START DATA TO PROCESS
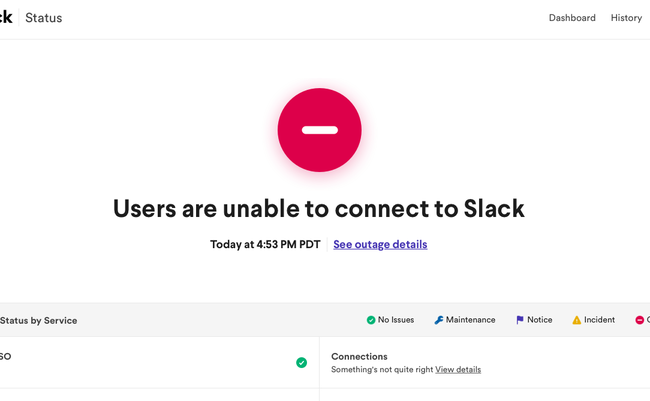Click the yellow Incident warning triangle icon
650x401 pixels.
(576, 320)
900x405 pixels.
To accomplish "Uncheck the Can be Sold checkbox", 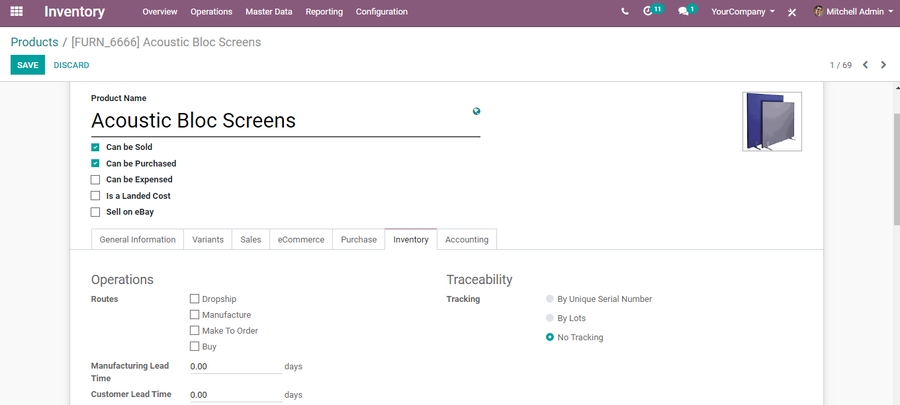I will (96, 147).
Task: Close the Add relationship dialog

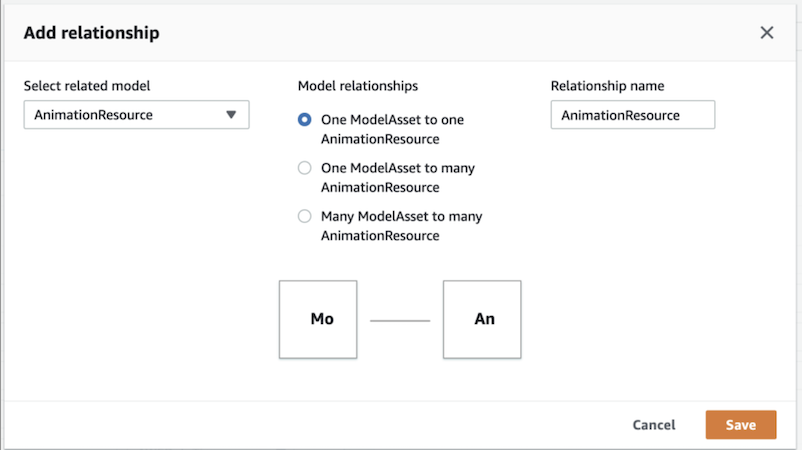Action: point(767,33)
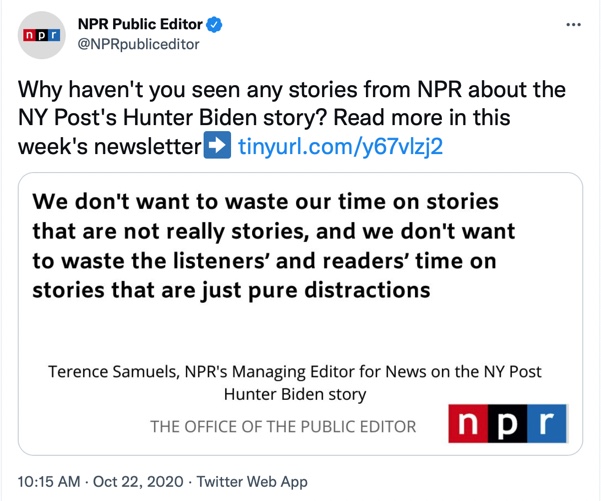Open the Twitter Web App source link

click(252, 481)
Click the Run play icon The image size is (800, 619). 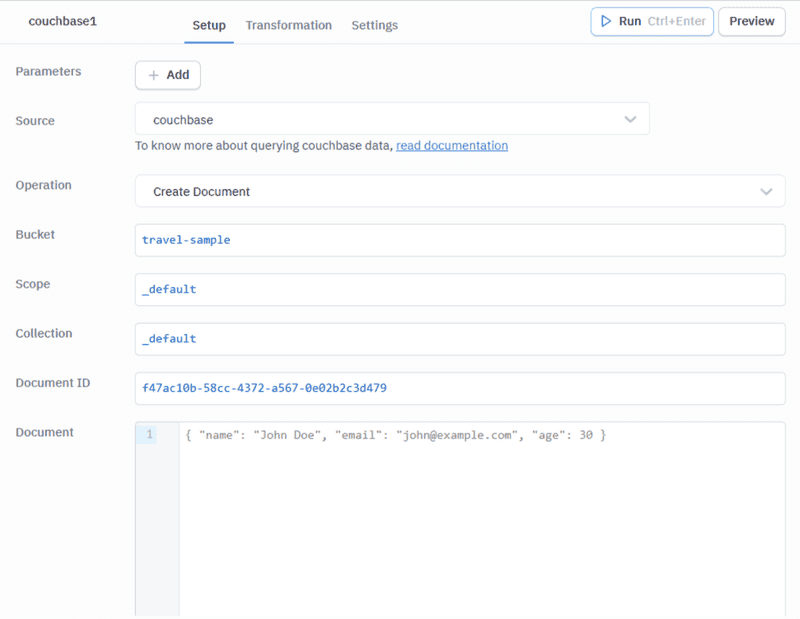[608, 21]
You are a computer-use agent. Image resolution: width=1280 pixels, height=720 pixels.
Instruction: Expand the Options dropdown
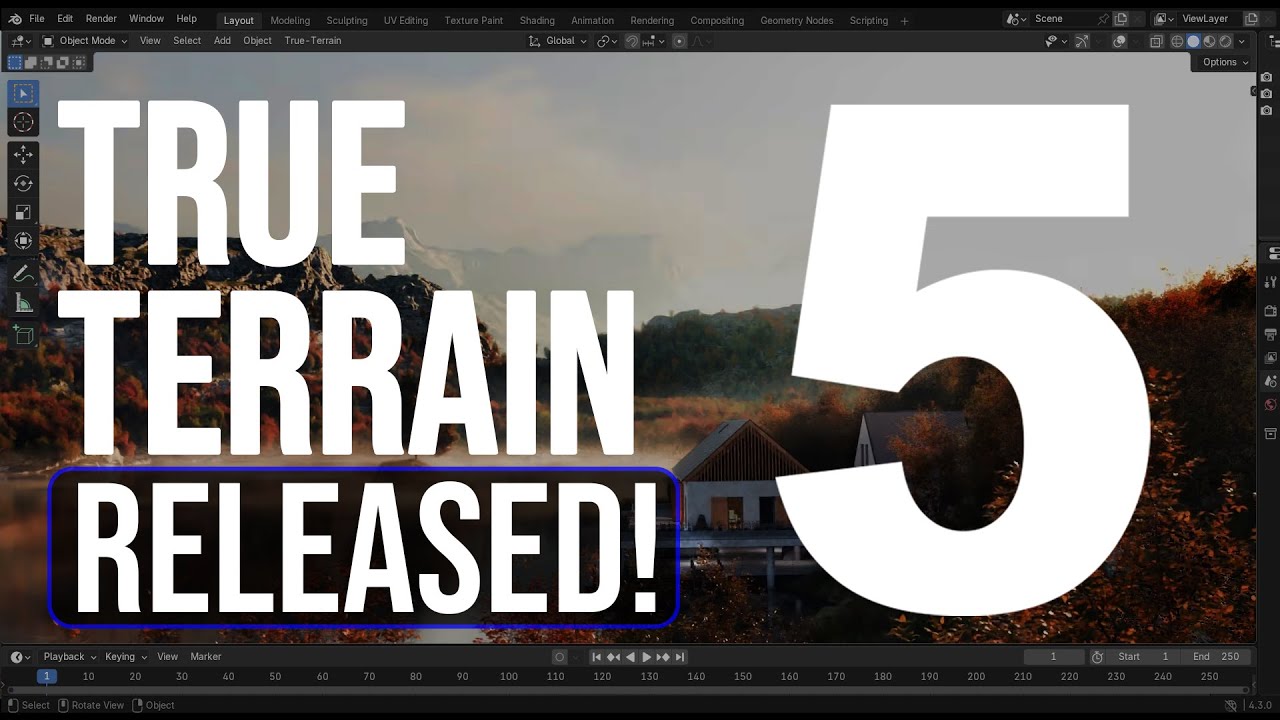(x=1225, y=62)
END DATA TO PROCESS
TASK TO COMPLETE:
Word for word, write out each line from the one with "You are a computer-use" through the end of the entries above, and omit any pictures.

YOUR RESPONSE:
You are a computer-use agent. Image resolution: width=1280 pixels, height=720 pixels.
Instruction: Expand the Options dropdown
(x=1225, y=62)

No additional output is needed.